Stored items
++++++++++
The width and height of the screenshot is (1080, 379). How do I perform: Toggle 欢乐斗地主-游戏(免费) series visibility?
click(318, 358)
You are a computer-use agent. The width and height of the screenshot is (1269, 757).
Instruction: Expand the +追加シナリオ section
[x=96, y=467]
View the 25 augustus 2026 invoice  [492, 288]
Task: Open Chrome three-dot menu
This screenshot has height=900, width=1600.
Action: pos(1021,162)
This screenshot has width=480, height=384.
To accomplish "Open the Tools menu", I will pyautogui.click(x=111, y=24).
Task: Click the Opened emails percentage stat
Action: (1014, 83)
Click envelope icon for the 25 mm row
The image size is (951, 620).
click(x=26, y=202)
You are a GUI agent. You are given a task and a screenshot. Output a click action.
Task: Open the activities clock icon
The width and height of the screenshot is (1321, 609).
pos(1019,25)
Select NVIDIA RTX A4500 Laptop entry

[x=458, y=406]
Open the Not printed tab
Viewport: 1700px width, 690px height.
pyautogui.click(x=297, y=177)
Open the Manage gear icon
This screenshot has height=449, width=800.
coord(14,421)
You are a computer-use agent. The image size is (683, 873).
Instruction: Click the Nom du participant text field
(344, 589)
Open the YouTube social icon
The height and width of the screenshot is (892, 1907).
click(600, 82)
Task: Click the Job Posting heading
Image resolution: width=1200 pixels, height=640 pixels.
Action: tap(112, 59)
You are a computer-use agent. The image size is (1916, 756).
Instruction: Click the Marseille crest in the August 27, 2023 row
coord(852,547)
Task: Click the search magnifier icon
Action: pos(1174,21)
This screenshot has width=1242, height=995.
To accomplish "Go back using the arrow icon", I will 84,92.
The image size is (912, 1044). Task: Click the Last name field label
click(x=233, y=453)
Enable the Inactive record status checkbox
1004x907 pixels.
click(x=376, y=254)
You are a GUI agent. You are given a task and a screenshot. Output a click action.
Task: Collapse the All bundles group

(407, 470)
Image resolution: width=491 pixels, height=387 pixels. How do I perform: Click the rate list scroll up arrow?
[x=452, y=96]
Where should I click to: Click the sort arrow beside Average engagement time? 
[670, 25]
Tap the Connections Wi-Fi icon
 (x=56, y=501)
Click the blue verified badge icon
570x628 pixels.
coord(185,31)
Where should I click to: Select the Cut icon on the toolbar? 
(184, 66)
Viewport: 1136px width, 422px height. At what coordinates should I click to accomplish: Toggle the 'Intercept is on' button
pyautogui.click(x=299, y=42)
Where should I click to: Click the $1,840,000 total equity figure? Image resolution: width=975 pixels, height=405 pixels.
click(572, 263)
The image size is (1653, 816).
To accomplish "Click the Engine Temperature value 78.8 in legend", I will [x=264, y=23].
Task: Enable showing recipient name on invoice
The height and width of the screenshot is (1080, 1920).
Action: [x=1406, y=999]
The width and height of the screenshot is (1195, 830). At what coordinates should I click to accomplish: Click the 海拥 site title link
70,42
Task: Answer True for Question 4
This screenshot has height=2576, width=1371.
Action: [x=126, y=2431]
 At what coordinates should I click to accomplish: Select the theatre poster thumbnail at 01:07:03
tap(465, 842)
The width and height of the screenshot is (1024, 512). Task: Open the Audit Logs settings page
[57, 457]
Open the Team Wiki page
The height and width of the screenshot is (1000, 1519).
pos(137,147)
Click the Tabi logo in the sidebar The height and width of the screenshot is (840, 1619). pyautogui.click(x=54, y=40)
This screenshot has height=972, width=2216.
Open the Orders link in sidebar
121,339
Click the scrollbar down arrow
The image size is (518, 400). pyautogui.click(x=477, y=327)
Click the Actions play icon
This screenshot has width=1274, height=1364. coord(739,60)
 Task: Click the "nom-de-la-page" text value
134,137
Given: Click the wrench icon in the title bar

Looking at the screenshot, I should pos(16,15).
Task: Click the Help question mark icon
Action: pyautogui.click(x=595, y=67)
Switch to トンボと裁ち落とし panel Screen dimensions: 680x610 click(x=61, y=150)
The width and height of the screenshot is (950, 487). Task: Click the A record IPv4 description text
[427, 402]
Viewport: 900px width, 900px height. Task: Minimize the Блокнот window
++++++++++
TASK TO CARRY OUT
Every record above must be repeated word for word.

TASK OUTPUT
The width and height of the screenshot is (1080, 379). How do I perform: Toggle 欢乐斗地主-游戏(免费) series visibility?
click(318, 358)
You are a computer-use agent. The width and height of the screenshot is (1269, 757).
Instruction: Expand the +追加シナリオ section
[x=96, y=467]
View the 25 augustus 2026 invoice  [492, 288]
Task: Open Chrome three-dot menu
This screenshot has height=900, width=1600.
Action: pos(1021,162)
This screenshot has width=480, height=384.
To accomplish "Open the Tools menu", I will pyautogui.click(x=111, y=24).
Task: Click the Opened emails percentage stat
Action: (1014, 83)
Click envelope icon for the 25 mm row
The image size is (951, 620).
click(x=26, y=202)
You are a GUI agent. You are given a task and a screenshot. Output a click action.
Task: Open the activities clock icon
The width and height of the screenshot is (1321, 609).
pos(1019,25)
Select NVIDIA RTX A4500 Laptop entry

[x=458, y=406]
Open the Not printed tab
Viewport: 1700px width, 690px height.
pyautogui.click(x=297, y=177)
Open the Manage gear icon
This screenshot has height=449, width=800.
coord(14,421)
You are a computer-use agent. The image size is (683, 873).
Instruction: Click the Nom du participant text field
(344, 589)
Open the YouTube social icon
The height and width of the screenshot is (892, 1907).
click(600, 82)
Task: Click the Job Posting heading
Image resolution: width=1200 pixels, height=640 pixels.
Action: tap(112, 59)
You are a computer-use agent. The image size is (1916, 756).
Instruction: Click the Marseille crest in the August 27, 2023 row
coord(852,547)
Task: Click the search magnifier icon
Action: pos(1174,21)
This screenshot has width=1242, height=995.
To accomplish "Go back using the arrow icon", I will 84,92.
The image size is (912, 1044). Task: Click the Last name field label
click(x=233, y=453)
Enable the Inactive record status checkbox
1004x907 pixels.
click(x=376, y=254)
You are a GUI agent. You are given a task and a screenshot. Output a click action.
Task: Collapse the All bundles group

(407, 470)
Image resolution: width=491 pixels, height=387 pixels. How do I perform: Click the rate list scroll up arrow?
[x=452, y=96]
Where should I click to: Click the sort arrow beside Average engagement time? 
[670, 25]
Tap the Connections Wi-Fi icon
 (x=56, y=501)
Click the blue verified badge icon
570x628 pixels.
coord(185,31)
Where should I click to: Select the Cut icon on the toolbar? 
(184, 66)
Viewport: 1136px width, 422px height. At what coordinates should I click to accomplish: Toggle the 'Intercept is on' button
pyautogui.click(x=299, y=42)
Where should I click to: Click the $1,840,000 total equity figure? Image resolution: width=975 pixels, height=405 pixels.
click(572, 263)
The image size is (1653, 816).
To accomplish "Click the Engine Temperature value 78.8 in legend", I will [x=264, y=23].
Task: Enable showing recipient name on invoice
The height and width of the screenshot is (1080, 1920).
Action: [x=1406, y=999]
The width and height of the screenshot is (1195, 830). At what coordinates should I click to accomplish: Click the 海拥 site title link
70,42
Task: Answer True for Question 4
This screenshot has height=2576, width=1371.
Action: [x=126, y=2431]
 At what coordinates should I click to accomplish: Select the theatre poster thumbnail at 01:07:03
tap(465, 842)
The width and height of the screenshot is (1024, 512). Task: Open the Audit Logs settings page
[57, 457]
Open the Team Wiki page
The height and width of the screenshot is (1000, 1519).
pos(137,147)
Click the Tabi logo in the sidebar The height and width of the screenshot is (840, 1619). pyautogui.click(x=54, y=40)
This screenshot has height=972, width=2216.
Open the Orders link in sidebar
121,339
Click the scrollbar down arrow
The image size is (518, 400). pyautogui.click(x=477, y=327)
Click the Actions play icon
This screenshot has width=1274, height=1364. coord(739,60)
 Task: Click the "nom-de-la-page" text value
134,137
Given: Click the wrench icon in the title bar

Looking at the screenshot, I should pos(16,15).
Task: Click the Help question mark icon
Action: pyautogui.click(x=595, y=67)
Switch to トンボと裁ち落とし panel Screen dimensions: 680x610 click(x=61, y=150)
The width and height of the screenshot is (950, 487). Task: Click the A record IPv4 description text
[427, 402]
Viewport: 900px width, 900px height. Task: Minimize the Блокнот window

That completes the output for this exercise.